DEBUG:root:Starting Pool
DEBUG:root:  Thread 0 : Starting 0 Ending 0 ... Valid True
DEBUG:root:  Thread 4 : Starting 0 Ending 0 ... Valid True
DEBUG:root:  Thread 2 : Starting 0 Ending 0 ... Valid True
DEBUG:root:  Thread 3 : Starting 0 Ending 1 ... Valid False
DEBUG:root:  Thread 1 : Starting 0 Ending 1 ... Valid False
DEBUG:root:Finishing Pool


## Synchronizing Access
* We fix our shared state class using a Lock
* Requires the coordination of our threads to:
    * Obtain the lock
    * Perform work with the shared state
    * Release the lock
* We'll use a with block to avoid having to explicitly obtain and release

In [13]:
class Shared:
    def __init__(self):
        self.shared = 0
        self.lock = Lock()
    
    def get(self):
        return self.shared
    
    def increment(self):
        self.shared += 1
        
shared = Shared()

def update(thread_name, seconds=1):
    logging.debug(f'  Thread {thread_name} : Trying to obtain lock')
    with shared.lock:
        logging.debug(f'  Thread {thread_name} : Obtained lock')
        start = shared.get()
        time.sleep(seconds)
        end = shared.get()
        valid = True if start == end else False
        logging.debug(f'  Thread {thread_name} : Starting {start} Ending {end} Valid {valid}' )
        shared.increment()
        logging.debug(f'  Thread {thread_name} : Releasing lock')
    
workers = 5
logger.debug('Starting Pool')
with ThreadPoolExecutor(max_workers=workers) as pool:
    pool.map(update, range(workers))
logger.debug('Finishing Pool')

| ENTRIES PROVIDED |

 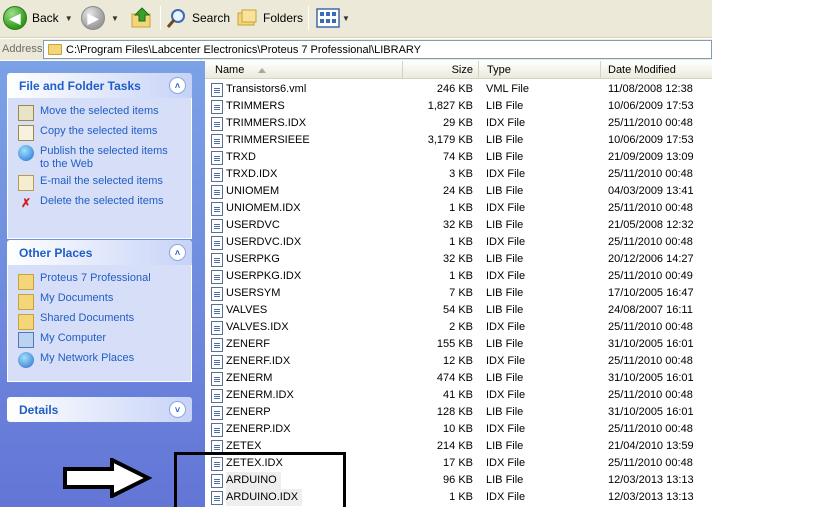 I want to click on file-row: TRXD.IDX 3 KB IDX File 25/11/2010 00:48, so click(x=458, y=174).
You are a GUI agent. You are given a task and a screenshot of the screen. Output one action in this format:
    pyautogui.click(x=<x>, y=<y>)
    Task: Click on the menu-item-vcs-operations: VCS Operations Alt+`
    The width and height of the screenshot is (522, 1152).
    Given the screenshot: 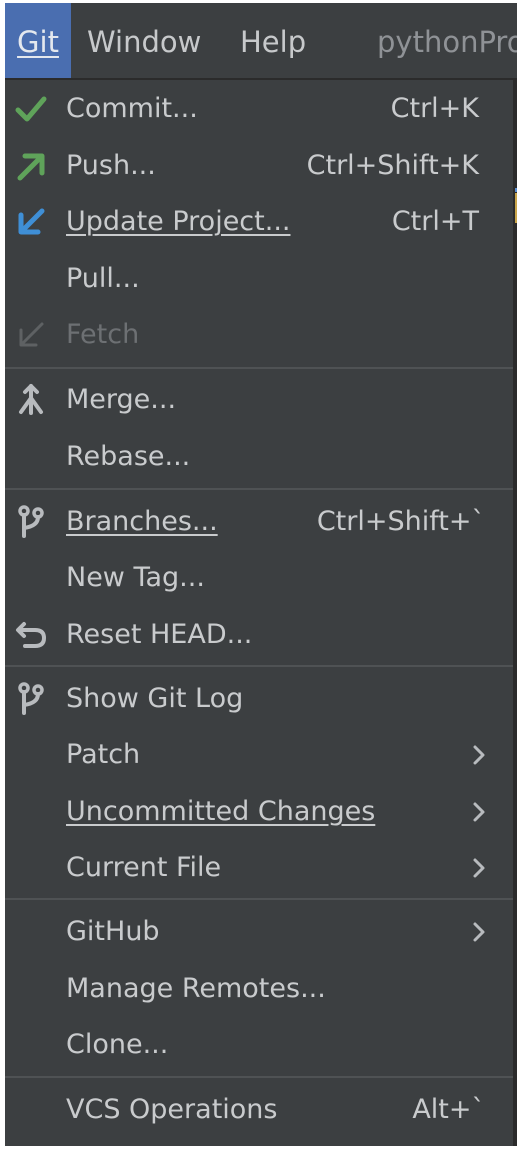 What is the action you would take?
    pyautogui.click(x=259, y=1110)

| WHAT THE TASK REQUIRES |
Write out, character for character, the part of the thread lock text that opens with the words "valid = True" and closes with "logger.debug('Finishing Pool')".

| SOLUTION TO THE PROBLEM |
valid = True if start == end else False
        logging.debug(f'  Thread {thread_name} : Starting {start} Ending {end} Valid {valid}' )
        shared.increment()
        logging.debug(f'  Thread {thread_name} : Releasing lock')
    
workers = 5
logger.debug('Starting Pool')
with ThreadPoolExecutor(max_workers=workers) as pool:
    pool.map(update, range(workers))
logger.debug('Finishing Pool')